Now, I like to have a procrastination project on the go at all times so if I’m frustrated with whatever I’m supposed to be working on I can procrastinate with something semi-practical. And, a few years ago I scanned in a bunch of old unfinished short stories and set them up in Clip Studio for this purpose. I’ve finished three of them over the past few years, so I opened up the two remaining (that are ready in CSP) to see if I could get into either one.
One is an 8 page Wahoo Morris short that was written to be the backup in the Image version of Wahoo Morris. It’s only layouts and lettering, so requires a complete pencil job, which wasn’t what I had the brain power for.
The other one is a 12 pager I wrote and drew summer of ’93 as samples to try and get work. I’d rededicated myself to art and comics mid ’92 and was determined to get better and break in! I drew 3 original short comics between February and August (instead of X-men and Hulk pages which I did plenty of in ’92) and mid-way through the second story something clicked and my anatomy and drawing made a huge leap and crossed a line into what is recognizable as my semi-ready to be professional style. Still lots of flaws, but I was starting to get there! It’s not much of a story, opening at a house party populated by people I know (including an overly idealized version of myself) when superbeings smash through the window, smash up the place and leave. I was basically trying to prove I could draw real people doing real things AND superhero fights.
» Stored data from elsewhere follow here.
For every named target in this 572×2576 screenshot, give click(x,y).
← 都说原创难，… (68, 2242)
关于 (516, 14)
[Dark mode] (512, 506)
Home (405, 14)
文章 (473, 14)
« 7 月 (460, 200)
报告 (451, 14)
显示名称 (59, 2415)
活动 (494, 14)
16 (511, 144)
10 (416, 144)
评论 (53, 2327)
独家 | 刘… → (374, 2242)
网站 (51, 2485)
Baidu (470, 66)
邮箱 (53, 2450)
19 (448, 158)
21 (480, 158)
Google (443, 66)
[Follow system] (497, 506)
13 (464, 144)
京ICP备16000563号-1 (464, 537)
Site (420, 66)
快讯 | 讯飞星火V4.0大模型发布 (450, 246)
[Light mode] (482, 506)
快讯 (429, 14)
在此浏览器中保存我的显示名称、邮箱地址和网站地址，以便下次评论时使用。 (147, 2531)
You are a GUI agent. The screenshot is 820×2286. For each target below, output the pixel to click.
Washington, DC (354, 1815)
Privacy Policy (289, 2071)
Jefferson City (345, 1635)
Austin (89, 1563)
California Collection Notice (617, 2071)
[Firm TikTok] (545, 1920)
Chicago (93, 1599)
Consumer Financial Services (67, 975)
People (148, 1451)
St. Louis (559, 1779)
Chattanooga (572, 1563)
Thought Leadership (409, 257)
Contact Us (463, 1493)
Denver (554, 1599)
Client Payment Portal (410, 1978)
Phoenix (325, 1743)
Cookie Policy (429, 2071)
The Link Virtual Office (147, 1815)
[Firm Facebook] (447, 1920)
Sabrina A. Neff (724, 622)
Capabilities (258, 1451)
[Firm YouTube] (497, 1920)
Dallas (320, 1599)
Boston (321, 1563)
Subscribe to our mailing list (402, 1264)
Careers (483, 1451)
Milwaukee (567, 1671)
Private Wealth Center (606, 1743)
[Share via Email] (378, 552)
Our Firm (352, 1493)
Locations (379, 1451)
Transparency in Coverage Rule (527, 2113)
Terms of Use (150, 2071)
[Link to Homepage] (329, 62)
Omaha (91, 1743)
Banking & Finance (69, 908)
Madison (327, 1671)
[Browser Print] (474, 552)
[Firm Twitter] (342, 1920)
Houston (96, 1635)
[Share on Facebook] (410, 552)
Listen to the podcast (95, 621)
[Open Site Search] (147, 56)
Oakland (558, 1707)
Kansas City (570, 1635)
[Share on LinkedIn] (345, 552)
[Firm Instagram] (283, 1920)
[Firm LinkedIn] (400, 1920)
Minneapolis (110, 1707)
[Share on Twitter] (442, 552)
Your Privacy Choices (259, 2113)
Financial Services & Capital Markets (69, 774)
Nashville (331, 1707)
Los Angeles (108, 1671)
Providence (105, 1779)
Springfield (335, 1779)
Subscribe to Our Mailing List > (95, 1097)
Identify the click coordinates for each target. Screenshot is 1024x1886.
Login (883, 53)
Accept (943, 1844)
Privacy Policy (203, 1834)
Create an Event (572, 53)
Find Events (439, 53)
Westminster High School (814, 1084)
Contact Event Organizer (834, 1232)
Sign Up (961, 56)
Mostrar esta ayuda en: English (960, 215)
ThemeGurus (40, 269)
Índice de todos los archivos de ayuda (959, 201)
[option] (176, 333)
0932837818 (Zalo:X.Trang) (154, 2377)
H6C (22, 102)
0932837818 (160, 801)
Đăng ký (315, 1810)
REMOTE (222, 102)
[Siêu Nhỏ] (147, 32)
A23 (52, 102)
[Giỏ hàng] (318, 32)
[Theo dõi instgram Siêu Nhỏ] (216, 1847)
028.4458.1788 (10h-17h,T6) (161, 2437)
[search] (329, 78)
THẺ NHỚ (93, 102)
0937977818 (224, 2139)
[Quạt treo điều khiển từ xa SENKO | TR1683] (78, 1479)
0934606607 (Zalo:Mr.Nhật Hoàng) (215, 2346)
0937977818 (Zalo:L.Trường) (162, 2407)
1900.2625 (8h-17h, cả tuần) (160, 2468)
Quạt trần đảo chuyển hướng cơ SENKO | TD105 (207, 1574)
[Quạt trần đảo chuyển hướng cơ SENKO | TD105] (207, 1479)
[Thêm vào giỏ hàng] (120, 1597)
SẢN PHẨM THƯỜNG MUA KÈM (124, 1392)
I inked the first 4 pages, tightly pencilled 2, and there rest was in various stages of unfinished pencils and some inks on page 12. had to stop working on it as I took a second day job in September that was a term contract, with the intention of using the money to head to conventions and meet editors, but, by the time the term job ended and I could get back to the story it was Christmas, then I was on my way to Poughkeepsie and a year of working on Elfquest comics.
I pulled out the pages in ’94, but by the time I started sending out samples again in ’95, I was a lot better, so it sat unfinished.Every once in a while I would pull it out with the intention of finishing it for publishing, but again, there’s not much story to it, and some of the “plot” of the frame is inside jokes that only a certain handful of friends would have found funny 30 years ago.
And the superhero action is rather claustrophobic, being done in mid-shots the whole way through, never pulling back to show the action and where it took place. Given that the fight is in the living room of an apartment building I think that’s sem-appropriate, but there were a few spots where things are a little unclear, and one transition that was very unclear.
Anyway… all that to say, just before Christmas I opened it up and started inking a bit, not really intending to get very far, but I inked some more, then some more, then in a day or two I found I’d run out of fully pencilled figures to ink and had to pull out a pencil and fill in the backgrounds, background characters (party goers trying to get out of the way of the action), and one or two panels of the main action I had to pencil fully from scribbles.
Next thing I knew, I was done the existing pages, then got the idea of adding a splash page to help with the one potentially confusing transition. It didn’t fully fix things, but again, it was fun to do which is the important thing!
In conclusion it was fun inking super-heroes (something I haven’t tried in 20 plus years) and it was interesting inking my 30 year younger self. There was plenty of iffy anatomy, especially with the muscle-bound super-beings (which I’m still not that great at drawing), but nothing that a more experienced inker couldn’t fix or polish up on the fly. Now I have to figure out what I’m going to do with this thing now that it’s done!